2. Describe the methods used by the State to familiarize State compliance personnel with all FHWA contract compliance directives. Indicate frequency of work shops, training sessions, etc.
3. Describe the procedure for advising the contractor of the EEO contract requirements at any preconstruction conference held in connection with a Federal-aid contract.
III. Accomplishments. Describe accomplishments in the construction EEO compliance program during the past fiscal year.
A. Regular project compliance review program. This number should include at least all of the following items:
1. Number of compliance reviews conducted.
2. Number of contractors reviewed.
3. Number of contractors found in compliance.
4. Number of contractors found in noncompliance.
5. Number of show cause notices issued.
6. Number of show cause notices rescinded.
7. Number of show cause actions still under conciliation and unresolved.
8. Number of followup reviews conducted.
(Note: In addition to information requested in items 4-8 above, include a brief summary of total show cause and followup activities—findings and achievements.)
B. Consolidated compliance reviews. 1. Identify the target areas that have been reviewed since the inception of the consolidated compliance program.
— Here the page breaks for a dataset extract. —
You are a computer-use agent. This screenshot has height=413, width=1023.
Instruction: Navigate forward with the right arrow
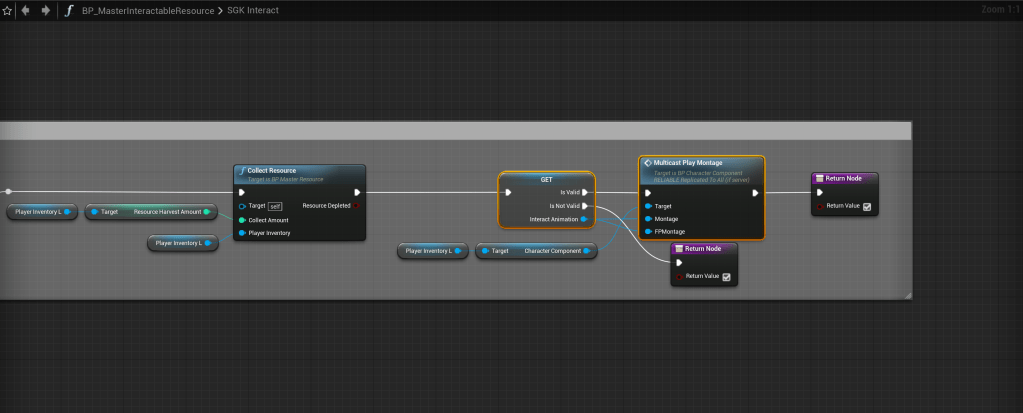click(45, 10)
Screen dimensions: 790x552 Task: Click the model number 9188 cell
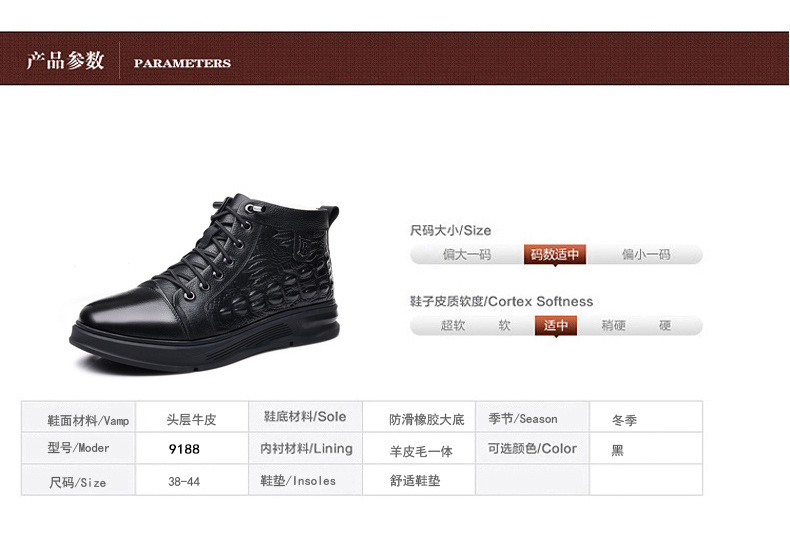[x=192, y=448]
Briefly summarize total findings.
2. Identify any significant impact or effect of this program on contractor compliance.
C. Home office reviews. If the State conducts home office reviews, describe briefly the procedures followed by State.
D. Major problems encountered. Describe major problems encountered in connection with any review activities during the past fiscal year.
E. Major breakthroughs. Comment briefly on any major breakthrough or other accomplishment significant to the compliance review program.
IV. Areawide plans/Hometown and Imposed (if applicable). A. Provide overall analysis of the effectiveness of each areawide plan in the State.
B. Indicate by job titles the number of State personnel involved in the collection, consolidation, preparation, copying, reviewing, analysis, and transmittal of area plan reports (Contracting Activity and Post Contract Implementation). Estimate the amount of time (number of hours) spent collectively on this activity each month. How does the State use the plan report data?
C. Identify Office of Federal Contract Compliance Programs (OFCCP) area plan audits or compliance checks in which State personnel participated during the last fiscal year. On the average, how many hours have been spent on these audits and/or checks during the past fiscal year?
D. Describe the working relationship of State EEO compliance personnel with representatives of plan administrative committee(s).
E. Provide recommendations for improving the areawide plan program and the reporting system.
V. Contract sanctions. A. Describe the procedures used by the State to impose contract sanctions or institute legal proceedings.
B. Indicate the State or Federal laws which are applicable.
C. Does the State withhold a contractor's progress payments for failure to comply with EEO requirements? If so, identify contractors involved in such actions during the past fiscal year. If not, identify other actions taken.
VI. Complaints. A. Describe the State's procedures for handling discrimination complaints against contractors.
B. If complaints are referred to a State fair employment agency or similar agency, describe the referral procedure.
C. Identify the Federal-aid highway contractors that have had discrimination complaints filed against them during the past fiscal year and provide current status.
VII. External training programs, including supportive services. A. Describe the State's process for reviewing the work classifications of trainees to determine that there is a proper and reasonable distribution among appropriate craft.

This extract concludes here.